EXERCISE OBJECTIVE: Continue the news report on Japan's support for Taiwan's participation in WHO meetings, starting right after its last sentence.

Japan supports Taiwan’s participation in WHO meetings: PM

06-Mar-2021 Intellasia | FocusTaiwan | 6:49 AM Print This Post

Japan’s prime minister Yoshihide Suga on Thursday expressed his government’s support for Taiwan’s participation at the World Health Organization (WHO).

Asked about his position on the issue during a Diet session, Suga, who took office as the nation’s prime minister in September 2020, reiterated Tokyo’s long-held stance over Taipei’s wish to attend WHO-related activities, particularly with the ongoing COVID-19 pandemic.

“We should not leave any geographical vacuums in addressing global health issues such as infectious disease control,” Suga said.

“Consideration should be given to regions which successfully embraced COVID-19 in terms of public health response, such as Taiwan,” Suga told house member Shun Otokita of the Japan Innovation Party.

AVAILABLE DATA:
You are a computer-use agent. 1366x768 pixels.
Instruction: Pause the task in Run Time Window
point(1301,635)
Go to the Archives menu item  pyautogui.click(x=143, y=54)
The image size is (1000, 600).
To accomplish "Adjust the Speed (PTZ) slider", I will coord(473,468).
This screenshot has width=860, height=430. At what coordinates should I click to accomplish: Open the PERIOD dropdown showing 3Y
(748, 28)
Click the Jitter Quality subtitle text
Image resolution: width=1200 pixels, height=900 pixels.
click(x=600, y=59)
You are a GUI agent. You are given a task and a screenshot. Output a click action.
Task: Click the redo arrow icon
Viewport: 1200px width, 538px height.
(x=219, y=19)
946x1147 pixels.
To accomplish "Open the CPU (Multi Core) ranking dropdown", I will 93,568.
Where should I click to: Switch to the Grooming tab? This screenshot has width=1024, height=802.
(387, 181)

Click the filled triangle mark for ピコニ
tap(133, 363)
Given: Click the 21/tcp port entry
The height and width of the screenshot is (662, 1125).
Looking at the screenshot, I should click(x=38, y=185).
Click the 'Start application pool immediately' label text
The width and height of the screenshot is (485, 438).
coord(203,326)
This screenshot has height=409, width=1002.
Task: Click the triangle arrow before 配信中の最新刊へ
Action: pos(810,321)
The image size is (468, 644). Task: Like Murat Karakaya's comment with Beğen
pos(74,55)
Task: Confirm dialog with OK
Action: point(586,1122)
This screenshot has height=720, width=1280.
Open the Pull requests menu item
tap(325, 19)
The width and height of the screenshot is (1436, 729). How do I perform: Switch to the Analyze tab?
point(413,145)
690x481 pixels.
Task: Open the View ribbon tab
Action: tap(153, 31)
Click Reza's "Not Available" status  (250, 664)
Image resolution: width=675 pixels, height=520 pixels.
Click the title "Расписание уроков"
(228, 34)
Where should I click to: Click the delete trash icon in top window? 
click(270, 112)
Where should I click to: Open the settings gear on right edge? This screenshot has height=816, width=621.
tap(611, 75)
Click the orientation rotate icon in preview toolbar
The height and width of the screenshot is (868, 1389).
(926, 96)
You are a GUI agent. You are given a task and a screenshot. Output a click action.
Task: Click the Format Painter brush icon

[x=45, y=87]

TASK RESPONSE:
Since being expelled from the WHO in 1972 after the People’s Republic of China took its seat, Taiwan, officially named the Republic of China, has not been able to participate in the annual World Health Assembly, the decision-making body of the WHO, except for 2009-2016, when it attended as an observer at a time when cross-strait relations were warmer under then-Kuomintang government.

However, China has pressured the WHO not to invite Taiwan since 2017, in line with Beijing’s hardline stance on cross-strait relations which was adopted shortly after President Tsai Ing-wen of the independence-leaning Democratic Progressive Party took office in May 2016.